'Jersey Shore' gets tax rebate from state of New Jersey
Call it Snooki Capitalism.
New Jersey legislators are pitching a fit after the state’s Economic Development Authority approved a $420,000 tax rebate this week for the first season of MTV’s “Jersey Shore.”
“Let us just hope against hope that New Jersey taxpayers don’t end up paying for Snooki’s bail the next time she is arrested,” state Sen. Paul Sarlo told the New Jersey Star-Ledger, referring to one of the show’s stars. “What a terrible, terrible and misguided waste."
“Jersey Shore” — either an engrossing reality show or the end of Western civilization as we know it, depending on whom you ask — received the rebate retroactively for 2009 as part of a legislative program intended to drive business to the state by exempting a portion of filming expenses. (MTV did not immediately return a request for comment.)
The show qualified for the program not because of its content, but by meeting a program rule requiring that at least 50% of production expenses happen inside New Jersey. It was one of six productions to receive the rebate, including “Law & Order: SVU,” which got a $9-million rebate, and two live-wrestling events titled “Hell in a Cell,” which got $400,000.
"There is no discrimination [for] content unless it’s considered pornographic or obscene," Erin Gold, a spokeswoman for the development authority, told The Times. She added: “We just administer the program."
That would mean that the show got a 20% tax break for the costs of filming inside New Jersey between August 2009 and September 2009 — i.e. a tax break for the cost of filming first-season moments such as Snooki getting punched in the face at a Seaside Heights bar.

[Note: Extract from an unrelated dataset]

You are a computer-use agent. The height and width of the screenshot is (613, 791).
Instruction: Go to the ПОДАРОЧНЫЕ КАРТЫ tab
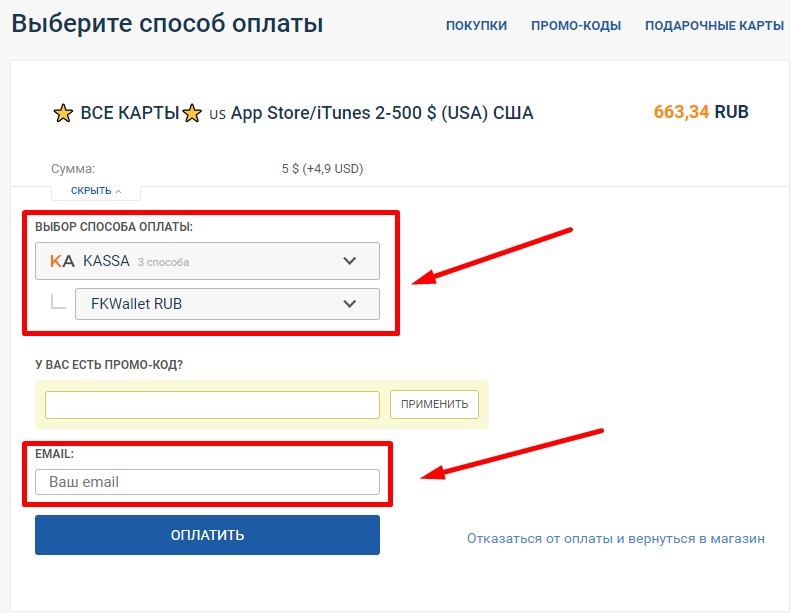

“The governor’s opinions about 'Jersey Shore' and its New Yorker cast are well-known,” Gov. Chris Christie’s office said in a news release. “They are phonies and the show is a false portrayal of New Jersey and our shore communities. He has also been clear about his belief that film tax-credit programs are not the most effective way to spur economic growth throughout the state.”
Not everyone agrees, including Seaside Heights Mayor P. Kenneth Hershey, who told the Star-Ledger: “The boost to the economy certainly shows. When they are here this place is busy. A lot of the business folks here appreciate that.”
Production spending in New Jersey totaled $2.1 million, according to documents obtained from the development authority by The Times.
Another number of note: "Jersey Shore's" total production costs — including production outside New Jersey and not including post-production costs — was $3 million, according to state documents. (Between July 2008 and April 2009, it cost $69.5 million to make a season of "Law and Order SVU.")
Without an ability to veto the funding, as the governor’s office has said, the outrage may now be a moot point anyway; the show, entering its fifth season, seems poised to stay for the long haul, and the tax program, set to expire in 2015, already has a full slate of productions lined up to receive credits.
“This will be the only award for 'Jersey Shore' or their production company,” Gold said.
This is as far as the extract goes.